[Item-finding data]
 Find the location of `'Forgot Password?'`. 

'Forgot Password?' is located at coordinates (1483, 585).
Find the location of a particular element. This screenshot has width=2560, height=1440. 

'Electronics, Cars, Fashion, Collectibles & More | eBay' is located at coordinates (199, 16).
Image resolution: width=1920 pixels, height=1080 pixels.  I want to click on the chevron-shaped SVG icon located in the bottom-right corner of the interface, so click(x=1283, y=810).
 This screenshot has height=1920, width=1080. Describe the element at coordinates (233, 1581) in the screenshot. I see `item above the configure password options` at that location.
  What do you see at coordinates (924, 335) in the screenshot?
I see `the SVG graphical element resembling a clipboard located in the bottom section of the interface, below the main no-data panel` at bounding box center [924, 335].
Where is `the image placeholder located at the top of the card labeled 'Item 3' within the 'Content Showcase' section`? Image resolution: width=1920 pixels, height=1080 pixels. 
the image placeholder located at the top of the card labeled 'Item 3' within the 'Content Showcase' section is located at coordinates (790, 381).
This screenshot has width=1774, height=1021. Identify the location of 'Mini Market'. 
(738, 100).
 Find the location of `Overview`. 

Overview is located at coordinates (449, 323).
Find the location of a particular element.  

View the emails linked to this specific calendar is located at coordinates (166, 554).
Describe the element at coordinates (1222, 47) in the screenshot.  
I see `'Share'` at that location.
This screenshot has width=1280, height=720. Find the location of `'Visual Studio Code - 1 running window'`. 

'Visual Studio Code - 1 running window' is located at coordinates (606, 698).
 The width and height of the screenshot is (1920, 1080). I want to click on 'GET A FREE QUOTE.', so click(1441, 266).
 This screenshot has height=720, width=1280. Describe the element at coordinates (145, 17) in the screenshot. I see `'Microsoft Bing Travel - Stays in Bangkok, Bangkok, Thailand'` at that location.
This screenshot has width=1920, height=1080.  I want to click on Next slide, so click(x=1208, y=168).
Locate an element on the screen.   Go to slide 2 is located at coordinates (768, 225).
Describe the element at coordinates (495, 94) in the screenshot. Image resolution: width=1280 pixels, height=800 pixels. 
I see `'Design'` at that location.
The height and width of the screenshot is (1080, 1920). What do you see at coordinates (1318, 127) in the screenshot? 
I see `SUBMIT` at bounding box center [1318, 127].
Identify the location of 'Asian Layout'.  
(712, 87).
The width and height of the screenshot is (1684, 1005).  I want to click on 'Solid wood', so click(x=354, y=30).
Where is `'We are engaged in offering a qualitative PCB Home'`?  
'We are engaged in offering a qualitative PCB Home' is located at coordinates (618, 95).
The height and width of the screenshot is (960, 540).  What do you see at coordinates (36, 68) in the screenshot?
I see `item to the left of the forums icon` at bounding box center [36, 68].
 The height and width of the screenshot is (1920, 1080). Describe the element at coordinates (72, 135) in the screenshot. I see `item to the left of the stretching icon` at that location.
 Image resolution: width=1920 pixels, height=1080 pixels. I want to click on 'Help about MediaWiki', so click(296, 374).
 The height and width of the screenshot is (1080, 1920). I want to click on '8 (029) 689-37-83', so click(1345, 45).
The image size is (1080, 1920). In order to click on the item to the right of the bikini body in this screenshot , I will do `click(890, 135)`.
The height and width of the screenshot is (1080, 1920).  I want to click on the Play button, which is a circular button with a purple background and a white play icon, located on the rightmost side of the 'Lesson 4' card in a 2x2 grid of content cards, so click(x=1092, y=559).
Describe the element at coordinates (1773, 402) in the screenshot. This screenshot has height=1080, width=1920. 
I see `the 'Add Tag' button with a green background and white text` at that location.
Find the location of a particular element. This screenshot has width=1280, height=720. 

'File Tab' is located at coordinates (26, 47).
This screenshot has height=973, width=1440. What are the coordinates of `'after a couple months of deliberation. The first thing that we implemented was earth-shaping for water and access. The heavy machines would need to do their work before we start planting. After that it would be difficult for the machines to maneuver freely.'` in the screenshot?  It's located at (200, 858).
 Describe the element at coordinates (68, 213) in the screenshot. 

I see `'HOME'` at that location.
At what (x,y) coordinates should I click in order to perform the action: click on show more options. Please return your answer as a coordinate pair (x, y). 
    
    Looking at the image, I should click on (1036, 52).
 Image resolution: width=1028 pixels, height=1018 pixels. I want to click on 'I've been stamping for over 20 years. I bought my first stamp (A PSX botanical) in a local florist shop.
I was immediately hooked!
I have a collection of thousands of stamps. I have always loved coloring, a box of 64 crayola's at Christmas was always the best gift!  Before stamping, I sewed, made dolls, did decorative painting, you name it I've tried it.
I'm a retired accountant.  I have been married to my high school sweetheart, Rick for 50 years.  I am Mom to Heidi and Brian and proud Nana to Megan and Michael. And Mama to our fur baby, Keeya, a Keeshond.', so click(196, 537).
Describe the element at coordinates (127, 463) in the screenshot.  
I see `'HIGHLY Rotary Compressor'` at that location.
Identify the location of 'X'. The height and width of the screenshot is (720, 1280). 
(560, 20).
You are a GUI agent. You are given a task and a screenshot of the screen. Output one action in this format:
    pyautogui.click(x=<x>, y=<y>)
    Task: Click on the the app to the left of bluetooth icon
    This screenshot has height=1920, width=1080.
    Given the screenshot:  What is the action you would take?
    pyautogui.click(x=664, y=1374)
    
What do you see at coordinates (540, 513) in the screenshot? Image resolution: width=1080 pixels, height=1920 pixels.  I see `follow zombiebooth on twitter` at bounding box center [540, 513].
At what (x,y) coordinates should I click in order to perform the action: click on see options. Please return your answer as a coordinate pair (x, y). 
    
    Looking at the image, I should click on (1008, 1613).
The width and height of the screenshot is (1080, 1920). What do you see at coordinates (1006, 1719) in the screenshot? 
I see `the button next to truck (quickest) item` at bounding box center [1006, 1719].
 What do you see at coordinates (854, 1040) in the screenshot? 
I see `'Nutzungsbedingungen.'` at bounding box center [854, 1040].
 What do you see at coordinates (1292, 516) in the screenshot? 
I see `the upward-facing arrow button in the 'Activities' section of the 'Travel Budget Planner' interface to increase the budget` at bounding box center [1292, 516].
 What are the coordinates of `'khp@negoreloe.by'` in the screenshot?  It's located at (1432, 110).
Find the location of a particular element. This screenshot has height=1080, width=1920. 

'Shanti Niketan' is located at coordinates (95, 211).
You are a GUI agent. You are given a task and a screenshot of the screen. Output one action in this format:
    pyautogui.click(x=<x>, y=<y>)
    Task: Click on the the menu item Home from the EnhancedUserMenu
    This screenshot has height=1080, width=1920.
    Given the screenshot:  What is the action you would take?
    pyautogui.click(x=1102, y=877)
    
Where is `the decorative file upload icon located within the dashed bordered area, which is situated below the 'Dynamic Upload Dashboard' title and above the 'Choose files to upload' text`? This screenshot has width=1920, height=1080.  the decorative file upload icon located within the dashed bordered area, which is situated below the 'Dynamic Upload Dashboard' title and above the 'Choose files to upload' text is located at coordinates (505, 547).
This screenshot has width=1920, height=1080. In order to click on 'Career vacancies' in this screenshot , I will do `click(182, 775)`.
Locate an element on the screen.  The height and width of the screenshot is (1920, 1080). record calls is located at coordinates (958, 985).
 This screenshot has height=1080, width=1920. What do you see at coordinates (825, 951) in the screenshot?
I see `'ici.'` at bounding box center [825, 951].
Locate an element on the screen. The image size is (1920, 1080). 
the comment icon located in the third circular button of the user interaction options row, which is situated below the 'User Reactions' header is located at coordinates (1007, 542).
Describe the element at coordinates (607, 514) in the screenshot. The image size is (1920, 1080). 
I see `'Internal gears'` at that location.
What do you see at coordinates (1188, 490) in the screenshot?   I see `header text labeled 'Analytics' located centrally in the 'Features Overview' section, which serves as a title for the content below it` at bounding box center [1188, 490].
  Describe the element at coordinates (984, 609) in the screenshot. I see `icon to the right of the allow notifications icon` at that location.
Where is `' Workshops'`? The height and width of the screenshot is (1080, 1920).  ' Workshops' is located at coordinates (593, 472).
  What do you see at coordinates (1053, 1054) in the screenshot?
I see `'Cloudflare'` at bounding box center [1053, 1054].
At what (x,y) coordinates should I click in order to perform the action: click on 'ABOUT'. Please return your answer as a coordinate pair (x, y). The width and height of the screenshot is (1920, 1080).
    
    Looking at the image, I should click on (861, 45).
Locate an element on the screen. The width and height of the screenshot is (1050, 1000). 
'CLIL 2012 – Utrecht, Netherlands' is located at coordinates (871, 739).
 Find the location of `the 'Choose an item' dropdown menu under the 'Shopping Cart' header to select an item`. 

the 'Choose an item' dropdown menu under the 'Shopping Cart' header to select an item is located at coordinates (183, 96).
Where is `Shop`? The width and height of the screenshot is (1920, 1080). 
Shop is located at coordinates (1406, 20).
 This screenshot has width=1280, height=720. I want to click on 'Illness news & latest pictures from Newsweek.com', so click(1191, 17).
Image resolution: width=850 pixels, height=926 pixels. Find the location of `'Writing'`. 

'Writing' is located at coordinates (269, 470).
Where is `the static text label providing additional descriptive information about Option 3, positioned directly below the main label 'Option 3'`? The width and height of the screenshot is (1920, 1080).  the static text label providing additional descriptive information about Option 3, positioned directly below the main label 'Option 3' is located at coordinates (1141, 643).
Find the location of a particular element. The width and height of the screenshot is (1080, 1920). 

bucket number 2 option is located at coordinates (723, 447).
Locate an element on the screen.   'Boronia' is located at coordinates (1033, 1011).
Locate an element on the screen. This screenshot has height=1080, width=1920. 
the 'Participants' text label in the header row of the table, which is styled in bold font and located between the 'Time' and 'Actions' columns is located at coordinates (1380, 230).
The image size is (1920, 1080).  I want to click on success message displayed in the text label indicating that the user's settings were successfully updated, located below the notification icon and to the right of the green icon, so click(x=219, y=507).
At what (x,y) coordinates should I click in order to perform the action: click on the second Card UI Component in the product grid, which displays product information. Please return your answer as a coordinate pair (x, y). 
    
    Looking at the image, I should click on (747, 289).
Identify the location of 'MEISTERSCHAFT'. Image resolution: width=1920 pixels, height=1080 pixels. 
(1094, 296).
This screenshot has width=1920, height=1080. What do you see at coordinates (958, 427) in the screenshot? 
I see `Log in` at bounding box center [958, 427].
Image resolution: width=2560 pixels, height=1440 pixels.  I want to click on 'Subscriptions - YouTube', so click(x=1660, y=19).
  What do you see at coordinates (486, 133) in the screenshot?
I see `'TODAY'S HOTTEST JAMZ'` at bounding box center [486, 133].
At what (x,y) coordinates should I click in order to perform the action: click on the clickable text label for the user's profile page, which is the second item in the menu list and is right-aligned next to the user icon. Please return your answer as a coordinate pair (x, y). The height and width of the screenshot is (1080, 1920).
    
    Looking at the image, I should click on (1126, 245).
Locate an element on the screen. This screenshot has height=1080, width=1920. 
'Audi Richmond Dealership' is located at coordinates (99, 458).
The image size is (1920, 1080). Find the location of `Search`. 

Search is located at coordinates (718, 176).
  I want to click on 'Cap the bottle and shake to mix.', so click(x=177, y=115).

Task objective. Render the data from its first line through the line containing "so click(x=1208, y=168).", both included, as a JSON list of strings, one string per line, with blank lines omitted.

Complete response.
[
  " Find the location of `'Forgot Password?'`. ",
  "'Forgot Password?' is located at coordinates (1483, 585).",
  "Find the location of a particular element. This screenshot has width=2560, height=1440. ",
  "'Electronics, Cars, Fashion, Collectibles & More | eBay' is located at coordinates (199, 16).",
  "Image resolution: width=1920 pixels, height=1080 pixels.  I want to click on the chevron-shaped SVG icon located in the bottom-right corner of the interface, so click(x=1283, y=810).",
  " This screenshot has height=1920, width=1080. Describe the element at coordinates (233, 1581) in the screenshot. I see `item above the configure password options` at that location.",
  "  What do you see at coordinates (924, 335) in the screenshot?",
  "I see `the SVG graphical element resembling a clipboard located in the bottom section of the interface, below the main no-data panel` at bounding box center [924, 335].",
  "Where is `the image placeholder located at the top of the card labeled 'Item 3' within the 'Content Showcase' section`? Image resolution: width=1920 pixels, height=1080 pixels. ",
  "the image placeholder located at the top of the card labeled 'Item 3' within the 'Content Showcase' section is located at coordinates (790, 381).",
  "This screenshot has width=1774, height=1021. Identify the location of 'Mini Market'. ",
  "(738, 100).",
  " Find the location of `Overview`. ",
  "Overview is located at coordinates (449, 323).",
  "Find the location of a particular element.  ",
  "View the emails linked to this specific calendar is located at coordinates (166, 554).",
  "Describe the element at coordinates (1222, 47) in the screenshot.  ",
  "I see `'Share'` at that location.",
  "This screenshot has width=1280, height=720. Find the location of `'Visual Studio Code - 1 running window'`. ",
  "'Visual Studio Code - 1 running window' is located at coordinates (606, 698).",
  " The width and height of the screenshot is (1920, 1080). I want to click on 'GET A FREE QUOTE.', so click(1441, 266).",
  " This screenshot has height=720, width=1280. Describe the element at coordinates (145, 17) in the screenshot. I see `'Microsoft Bing Travel - Stays in Bangkok, Bangkok, Thailand'` at that location.",
  "This screenshot has width=1920, height=1080.  I want to click on Next slide, so click(x=1208, y=168)."
]